Copy exactly, please, each line of the data below until the line that contains "Can I access" has been copied, beginning at the top.

Given entries:
= Beginning of Section =

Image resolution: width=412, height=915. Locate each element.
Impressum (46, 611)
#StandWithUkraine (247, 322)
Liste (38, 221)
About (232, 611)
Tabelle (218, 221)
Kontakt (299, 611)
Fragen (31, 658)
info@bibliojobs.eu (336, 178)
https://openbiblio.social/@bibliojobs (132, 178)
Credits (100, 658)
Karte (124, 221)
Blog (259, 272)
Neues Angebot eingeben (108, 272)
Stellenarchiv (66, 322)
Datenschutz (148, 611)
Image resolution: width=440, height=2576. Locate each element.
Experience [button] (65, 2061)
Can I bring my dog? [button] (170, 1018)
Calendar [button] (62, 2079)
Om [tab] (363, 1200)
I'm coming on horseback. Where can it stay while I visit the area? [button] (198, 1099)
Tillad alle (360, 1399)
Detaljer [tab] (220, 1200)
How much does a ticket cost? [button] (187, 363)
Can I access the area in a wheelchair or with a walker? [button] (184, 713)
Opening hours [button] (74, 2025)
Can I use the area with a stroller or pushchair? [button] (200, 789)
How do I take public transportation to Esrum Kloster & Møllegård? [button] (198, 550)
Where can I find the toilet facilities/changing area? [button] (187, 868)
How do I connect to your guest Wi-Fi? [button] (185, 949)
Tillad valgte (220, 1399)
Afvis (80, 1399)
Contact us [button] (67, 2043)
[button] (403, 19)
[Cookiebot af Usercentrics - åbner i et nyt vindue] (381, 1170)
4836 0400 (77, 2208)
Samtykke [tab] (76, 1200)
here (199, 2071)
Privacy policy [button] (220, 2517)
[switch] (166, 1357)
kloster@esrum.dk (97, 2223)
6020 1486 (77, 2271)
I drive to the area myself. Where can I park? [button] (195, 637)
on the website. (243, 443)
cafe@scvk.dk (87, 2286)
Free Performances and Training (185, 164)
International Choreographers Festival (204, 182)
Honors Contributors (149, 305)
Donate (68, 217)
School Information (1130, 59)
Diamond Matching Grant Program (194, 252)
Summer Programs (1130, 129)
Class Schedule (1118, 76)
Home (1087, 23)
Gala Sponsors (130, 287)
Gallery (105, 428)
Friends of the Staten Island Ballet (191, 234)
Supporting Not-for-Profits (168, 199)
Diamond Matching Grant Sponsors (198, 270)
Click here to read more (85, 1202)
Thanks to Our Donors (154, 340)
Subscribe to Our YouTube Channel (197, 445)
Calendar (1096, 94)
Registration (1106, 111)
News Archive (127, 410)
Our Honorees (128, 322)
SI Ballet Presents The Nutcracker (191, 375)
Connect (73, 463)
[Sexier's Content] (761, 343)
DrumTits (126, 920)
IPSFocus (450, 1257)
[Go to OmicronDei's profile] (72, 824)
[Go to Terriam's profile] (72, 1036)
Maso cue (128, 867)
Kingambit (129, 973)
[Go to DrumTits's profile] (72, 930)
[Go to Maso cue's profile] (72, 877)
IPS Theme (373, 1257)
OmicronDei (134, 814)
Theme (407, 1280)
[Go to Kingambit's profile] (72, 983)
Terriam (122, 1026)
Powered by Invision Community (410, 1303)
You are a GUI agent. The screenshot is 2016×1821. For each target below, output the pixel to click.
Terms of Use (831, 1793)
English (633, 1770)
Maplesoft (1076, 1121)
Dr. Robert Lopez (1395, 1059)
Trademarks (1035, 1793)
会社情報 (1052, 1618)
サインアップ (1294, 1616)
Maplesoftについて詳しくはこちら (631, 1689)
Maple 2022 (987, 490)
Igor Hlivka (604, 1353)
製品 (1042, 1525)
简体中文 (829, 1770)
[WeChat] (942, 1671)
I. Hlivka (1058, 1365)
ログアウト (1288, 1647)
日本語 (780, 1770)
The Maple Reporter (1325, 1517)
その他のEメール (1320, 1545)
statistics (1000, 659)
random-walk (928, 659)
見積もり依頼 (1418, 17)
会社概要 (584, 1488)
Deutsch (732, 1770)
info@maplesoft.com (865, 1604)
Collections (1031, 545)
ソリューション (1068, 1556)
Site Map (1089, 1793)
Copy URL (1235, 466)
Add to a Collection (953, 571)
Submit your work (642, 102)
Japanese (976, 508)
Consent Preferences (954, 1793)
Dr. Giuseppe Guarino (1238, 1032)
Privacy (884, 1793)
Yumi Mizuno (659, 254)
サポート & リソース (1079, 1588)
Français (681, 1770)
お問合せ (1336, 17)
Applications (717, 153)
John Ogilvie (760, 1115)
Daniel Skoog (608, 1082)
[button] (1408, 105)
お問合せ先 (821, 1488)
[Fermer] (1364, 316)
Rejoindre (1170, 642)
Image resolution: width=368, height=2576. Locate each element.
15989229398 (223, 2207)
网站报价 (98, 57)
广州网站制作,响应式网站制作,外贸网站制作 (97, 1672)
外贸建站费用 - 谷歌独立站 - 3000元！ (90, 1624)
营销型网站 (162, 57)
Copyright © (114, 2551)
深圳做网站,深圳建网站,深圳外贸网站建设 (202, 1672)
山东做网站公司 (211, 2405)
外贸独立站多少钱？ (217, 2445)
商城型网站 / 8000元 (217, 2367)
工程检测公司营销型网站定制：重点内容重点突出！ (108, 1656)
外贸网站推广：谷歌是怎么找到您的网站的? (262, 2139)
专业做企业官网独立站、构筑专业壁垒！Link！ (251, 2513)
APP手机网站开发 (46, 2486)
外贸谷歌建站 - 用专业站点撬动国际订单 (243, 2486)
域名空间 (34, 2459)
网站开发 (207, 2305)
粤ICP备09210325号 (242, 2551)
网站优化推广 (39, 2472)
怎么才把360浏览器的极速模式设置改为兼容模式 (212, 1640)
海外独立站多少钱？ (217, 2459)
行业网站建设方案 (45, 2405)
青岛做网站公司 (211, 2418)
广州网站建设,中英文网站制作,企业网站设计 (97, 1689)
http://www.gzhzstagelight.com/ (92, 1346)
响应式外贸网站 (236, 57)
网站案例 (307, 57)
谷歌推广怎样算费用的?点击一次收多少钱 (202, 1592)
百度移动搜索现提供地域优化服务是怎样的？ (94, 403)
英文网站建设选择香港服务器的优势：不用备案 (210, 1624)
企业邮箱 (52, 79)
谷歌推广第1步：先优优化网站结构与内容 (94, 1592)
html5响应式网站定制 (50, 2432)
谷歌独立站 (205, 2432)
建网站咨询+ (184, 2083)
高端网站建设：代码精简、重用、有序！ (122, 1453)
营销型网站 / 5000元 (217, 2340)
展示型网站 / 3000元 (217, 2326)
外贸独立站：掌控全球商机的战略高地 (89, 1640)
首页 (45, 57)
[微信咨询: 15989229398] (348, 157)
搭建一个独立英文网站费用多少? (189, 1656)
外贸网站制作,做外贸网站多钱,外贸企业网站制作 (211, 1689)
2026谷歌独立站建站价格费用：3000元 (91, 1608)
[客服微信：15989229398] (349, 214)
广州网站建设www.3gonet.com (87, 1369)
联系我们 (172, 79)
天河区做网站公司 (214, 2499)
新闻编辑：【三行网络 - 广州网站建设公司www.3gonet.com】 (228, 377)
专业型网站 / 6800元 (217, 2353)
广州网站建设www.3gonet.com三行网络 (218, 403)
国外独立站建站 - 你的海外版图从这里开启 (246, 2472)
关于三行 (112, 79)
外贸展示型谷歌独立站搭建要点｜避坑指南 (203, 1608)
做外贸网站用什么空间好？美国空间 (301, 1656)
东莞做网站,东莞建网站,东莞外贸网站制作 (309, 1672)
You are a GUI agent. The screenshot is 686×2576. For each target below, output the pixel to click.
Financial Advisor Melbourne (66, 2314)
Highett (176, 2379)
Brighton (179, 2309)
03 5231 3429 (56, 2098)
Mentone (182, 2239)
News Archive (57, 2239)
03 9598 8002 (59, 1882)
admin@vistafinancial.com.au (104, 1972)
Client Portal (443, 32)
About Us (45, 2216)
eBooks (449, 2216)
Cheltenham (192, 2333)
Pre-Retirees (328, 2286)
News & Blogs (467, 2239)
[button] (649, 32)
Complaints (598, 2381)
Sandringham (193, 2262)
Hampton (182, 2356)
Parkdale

= End of Section =

Reply to the exercise:
Image resolution: width=412, height=915. Locate each element.
Impressum (46, 611)
#StandWithUkraine (247, 322)
Liste (38, 221)
About (232, 611)
Tabelle (218, 221)
Kontakt (299, 611)
Fragen (31, 658)
info@bibliojobs.eu (336, 178)
https://openbiblio.social/@bibliojobs (132, 178)
Credits (100, 658)
Karte (124, 221)
Blog (259, 272)
Neues Angebot eingeben (108, 272)
Stellenarchiv (66, 322)
Datenschutz (148, 611)
Image resolution: width=440, height=2576. Locate each element.
Experience [button] (65, 2061)
Can I bring my dog? [button] (170, 1018)
Calendar [button] (62, 2079)
Om [tab] (363, 1200)
I'm coming on horseback. Where can it stay while I visit the area? [button] (198, 1099)
Tillad alle (360, 1399)
Detaljer [tab] (220, 1200)
How much does a ticket cost? [button] (187, 363)
Can I access the area in a wheelchair or with a walker? [button] (184, 713)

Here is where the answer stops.